O filme se inicia com uma família que leva uma vida comum em um subúrbio, até que um fenômeno cósmico os transporta para uma localidade desconhecida. O que inicialmente parece ser apenas um mistério se torna ameaçador com a aparição de dinossauros, colocando a família em uma situação de risco.
Sem a intenção de revolucionar o gênero, a produção combina elementos familiares ao espectador, proporcionando uma aventura leve e divertida. As referências a Jurassic Park são evidentes, enquanto a ambientação suburbana e os eventos estranhos evocam comparações com Stranger Things.
Hathaway e McGregor interpretam Denise e Greg Platt, um casal que se vê na missão de proteger seus filhos, Audrey e Brian, enquanto tentam entender o que aconteceu em seu bairro. A química entre os atores contribui significativamente para a narrativa, permitindo que ambos se afastem de papéis mais sérios e se entreguem a uma produção com um toque de exagero.

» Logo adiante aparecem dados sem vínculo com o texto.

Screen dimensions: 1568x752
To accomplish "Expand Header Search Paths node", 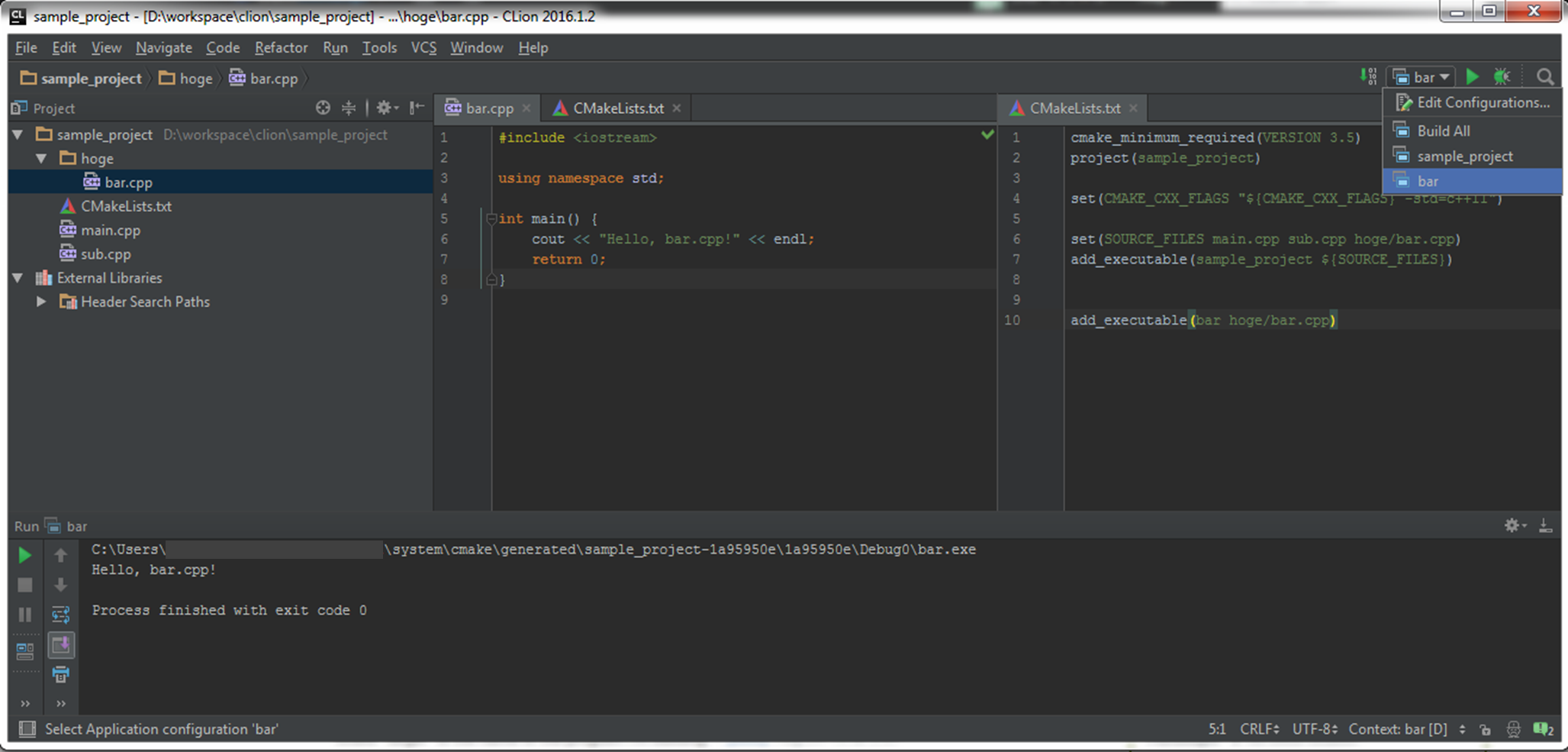I will (42, 302).
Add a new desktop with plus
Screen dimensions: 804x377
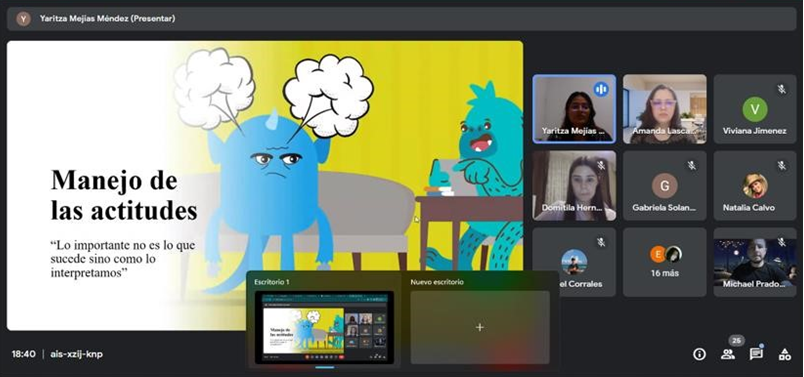pyautogui.click(x=479, y=327)
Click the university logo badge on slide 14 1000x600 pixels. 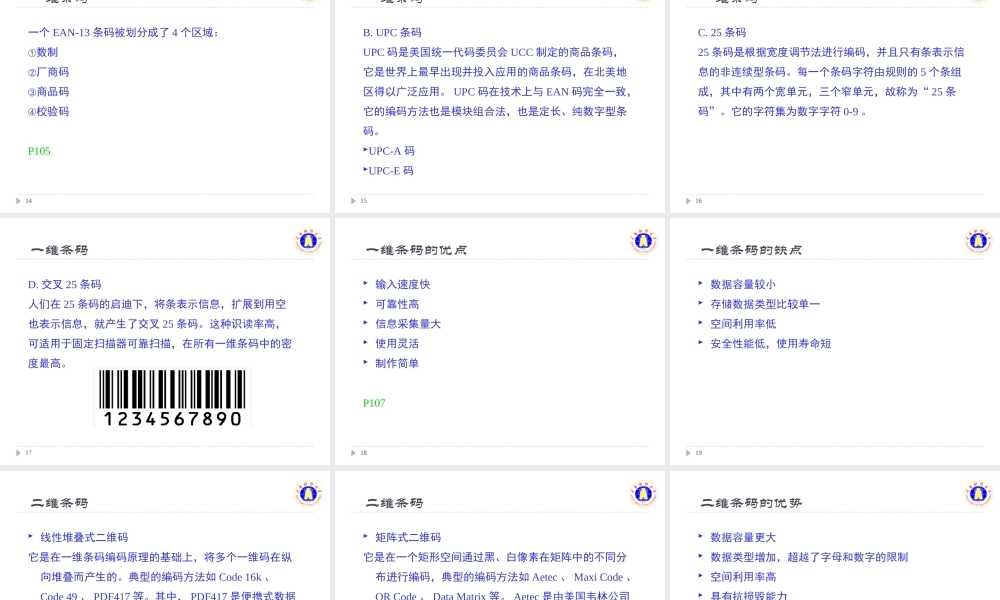pos(308,4)
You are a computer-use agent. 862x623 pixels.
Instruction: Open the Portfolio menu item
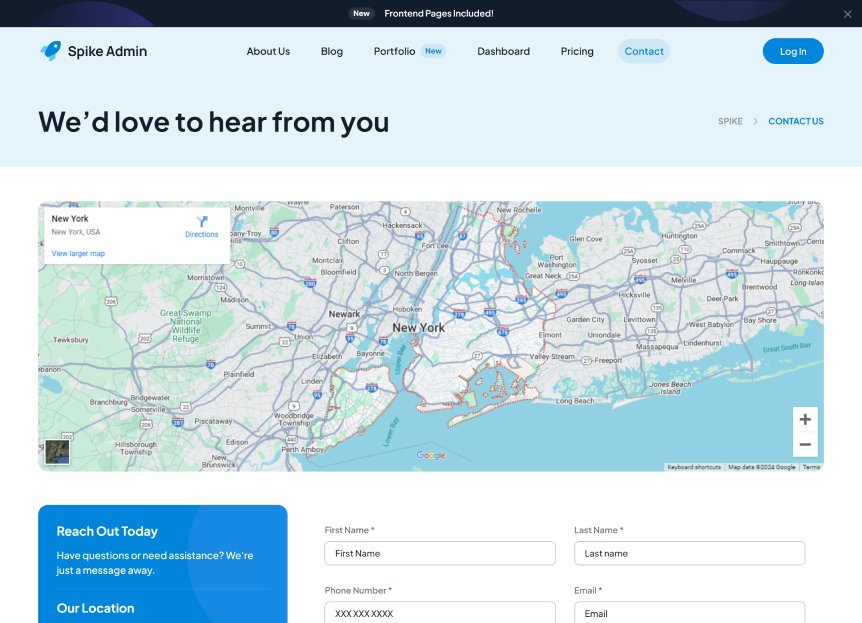click(394, 51)
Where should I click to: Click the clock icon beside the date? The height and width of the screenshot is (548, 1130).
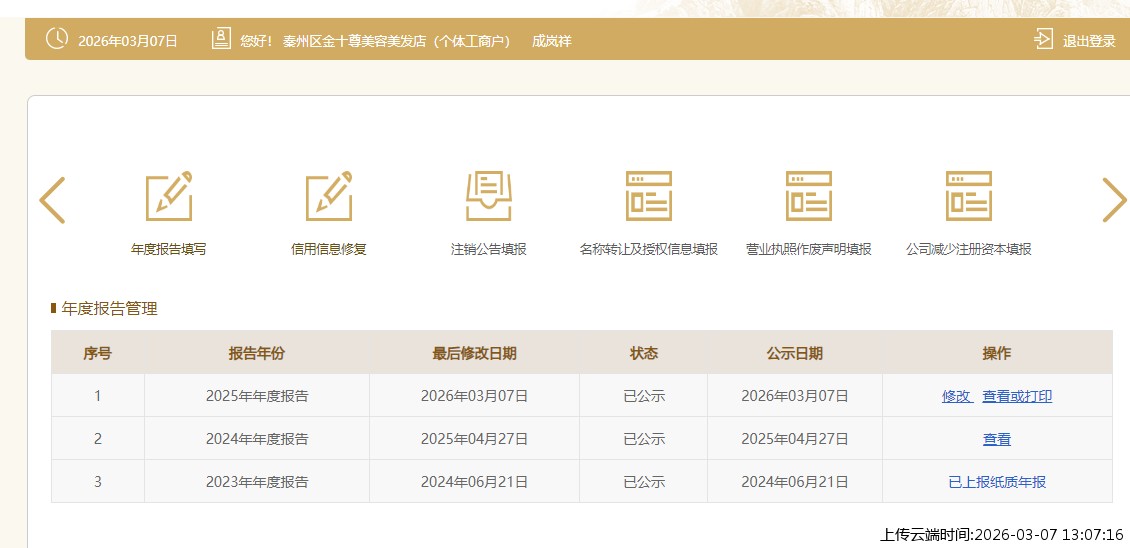[58, 40]
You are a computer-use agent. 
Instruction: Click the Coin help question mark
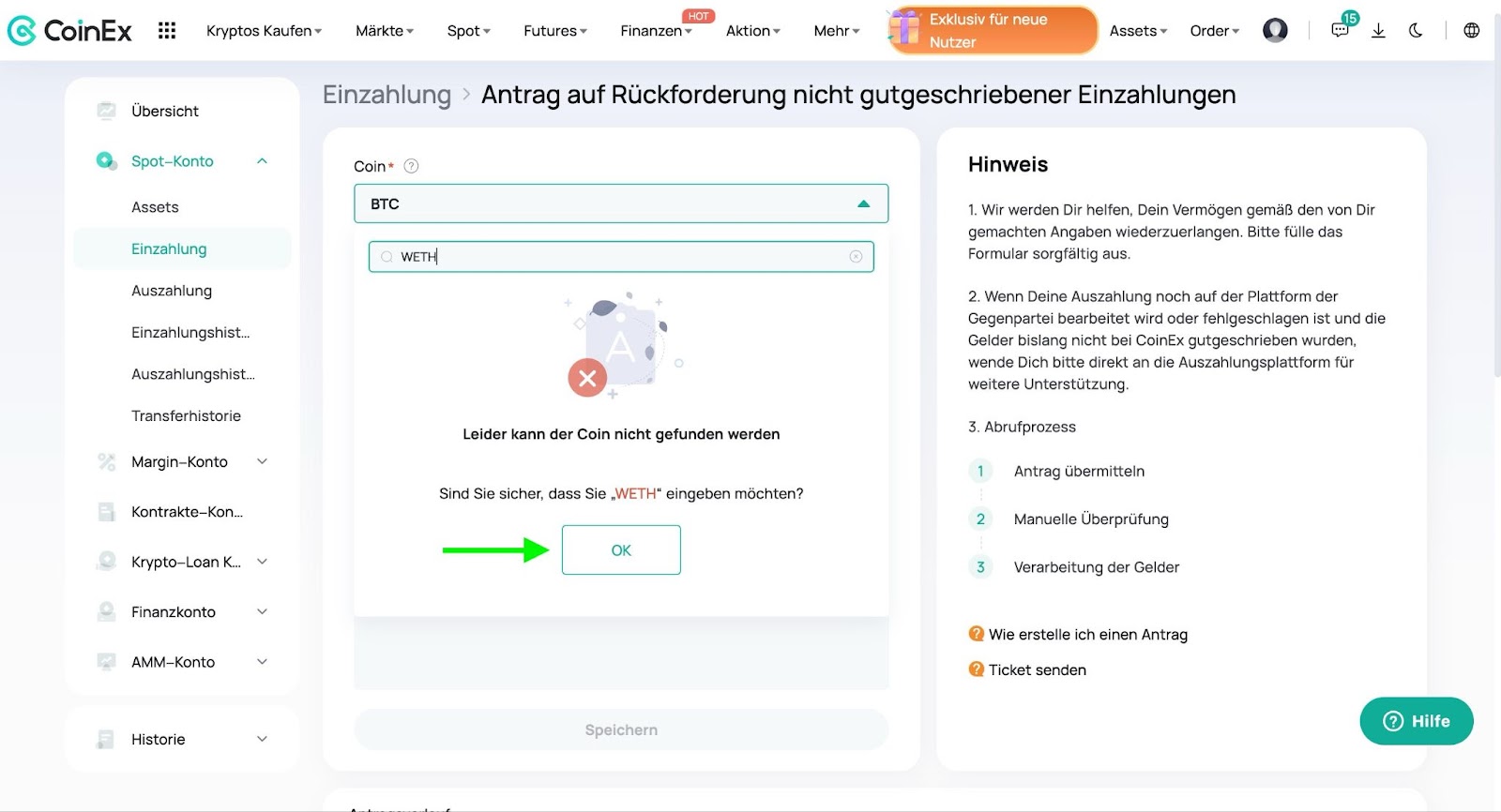point(411,166)
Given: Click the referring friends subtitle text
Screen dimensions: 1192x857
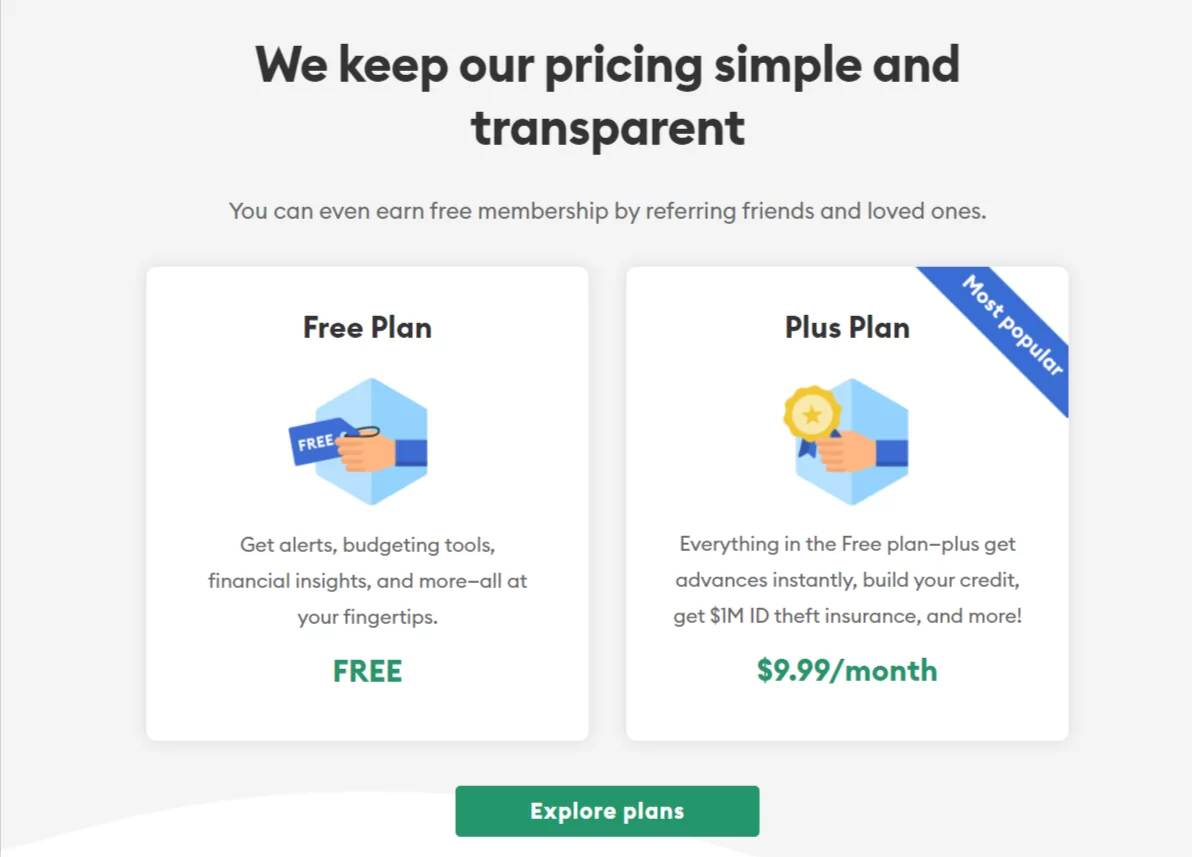Looking at the screenshot, I should click(x=607, y=211).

Um aspecto que se destaca no longa é o mistério em torno do destino de Oak Street. O filme é cauteloso em revelar como o bairro foi parar naquele lugar, utilizando essa incerteza para criar uma atmosfera de tensão. A busca por respostas se entrelaça com as tentativas da família de escapar das ameaças que surgem ao longo da história.
Apesar do clima de perigo, O Fim da Rua não adota um tom sombrio. A trama é salpicada de humor e retrata os conflitos internos da família Platt, tornando-a acessível mesmo para aqueles que não são fãs do gênero de ficção científica. Embora não seja uma obra inovadora, o filme entrega aquilo que promete: uma aventura leve, com cenas de ação e mistério, além de um elenco que abraça a proposta da produção.